| WHAT NEEDS TO BE DONE |
Which lines in the items below contain the word "Task"? Report each of those lines in full.

[Element lookup items]
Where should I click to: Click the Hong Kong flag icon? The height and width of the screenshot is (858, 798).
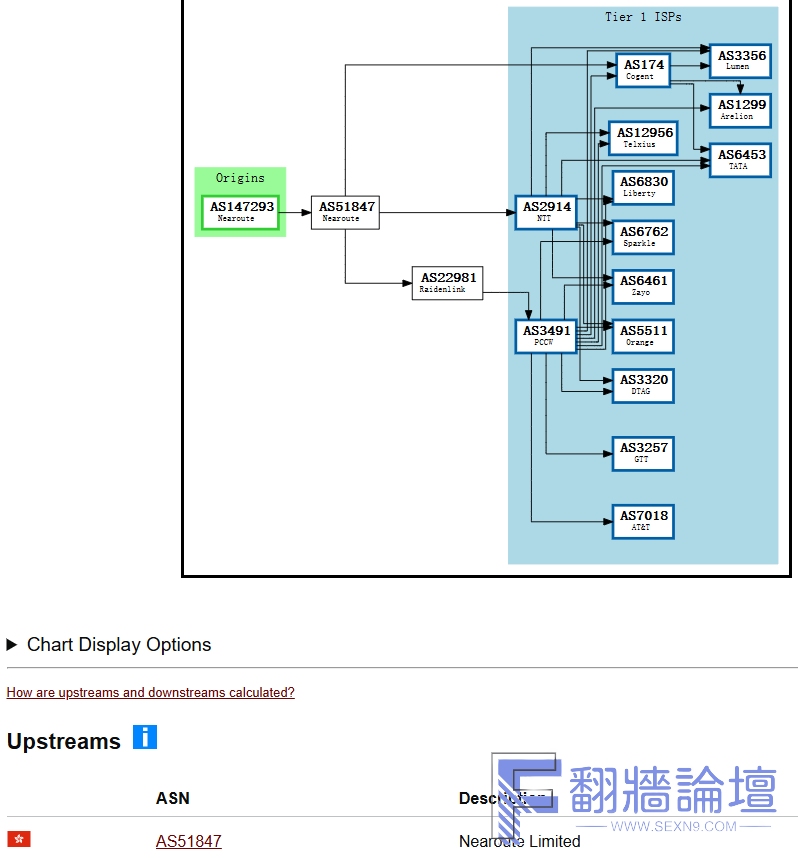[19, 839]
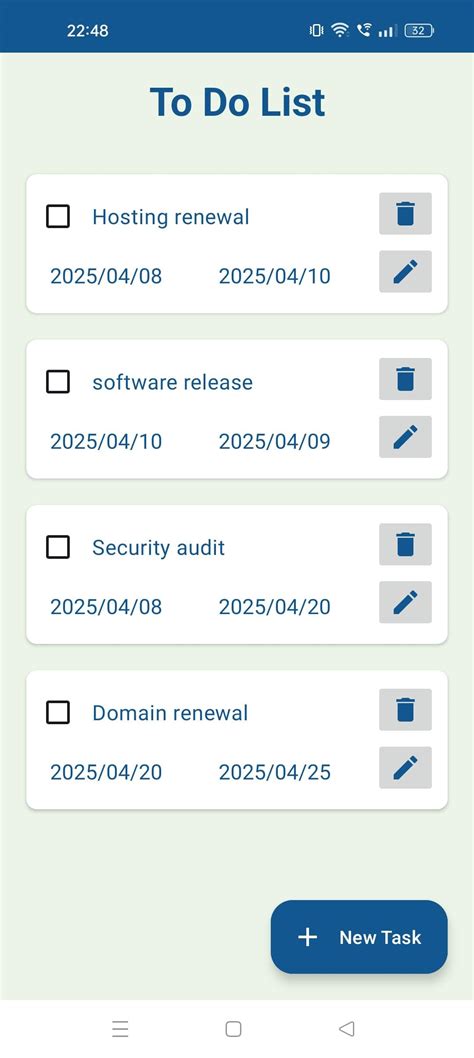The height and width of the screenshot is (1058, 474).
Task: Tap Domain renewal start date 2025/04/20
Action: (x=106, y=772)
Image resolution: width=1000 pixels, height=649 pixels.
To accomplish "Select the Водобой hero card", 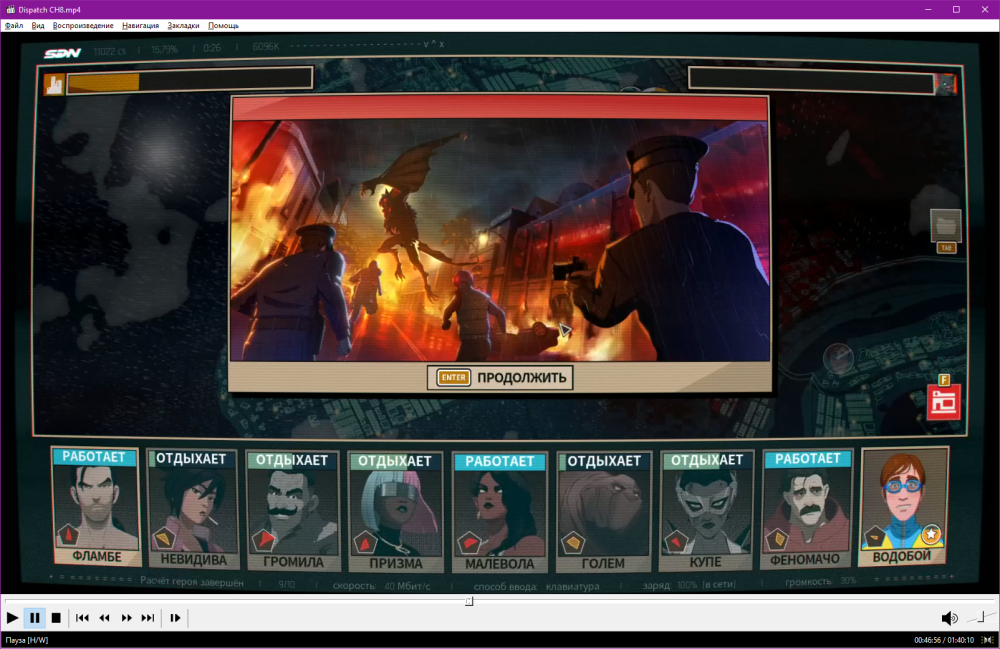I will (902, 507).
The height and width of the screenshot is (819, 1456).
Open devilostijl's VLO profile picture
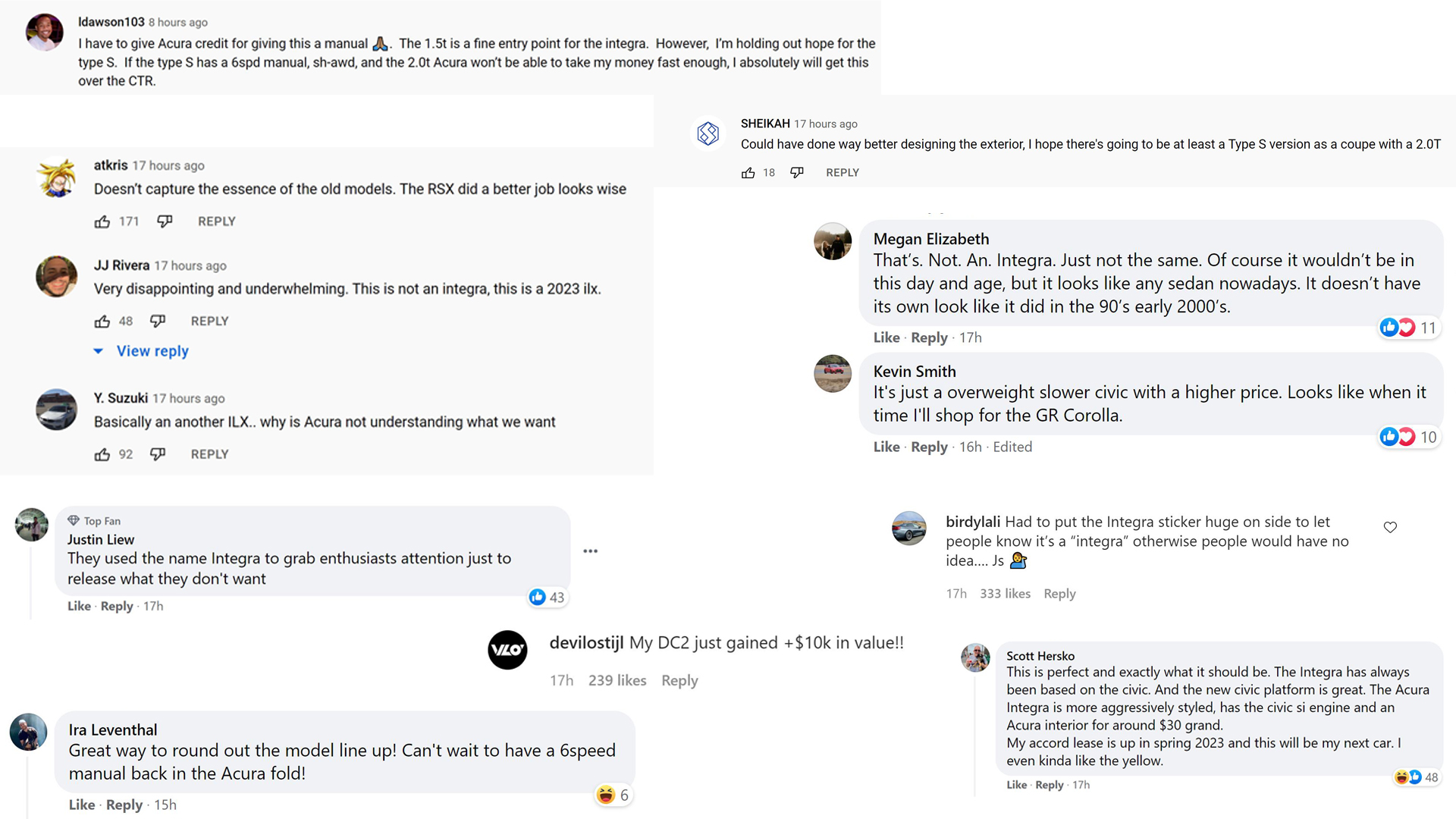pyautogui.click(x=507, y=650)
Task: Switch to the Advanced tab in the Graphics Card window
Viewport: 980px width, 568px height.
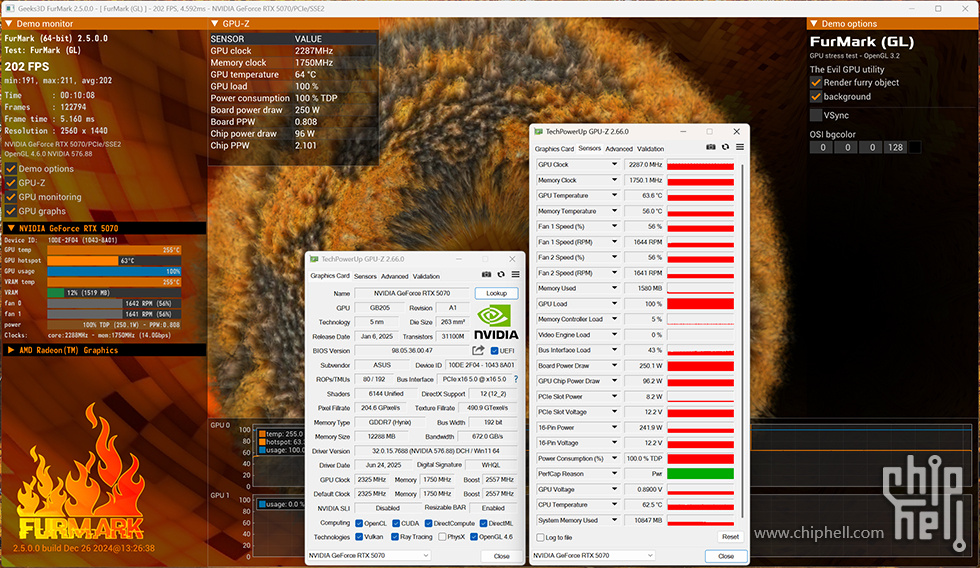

| CORRECT RESULT |
Task: Tap Domain renewal start date 2025/04/20
Task: Switch to the Advanced tab in the Graphics Card window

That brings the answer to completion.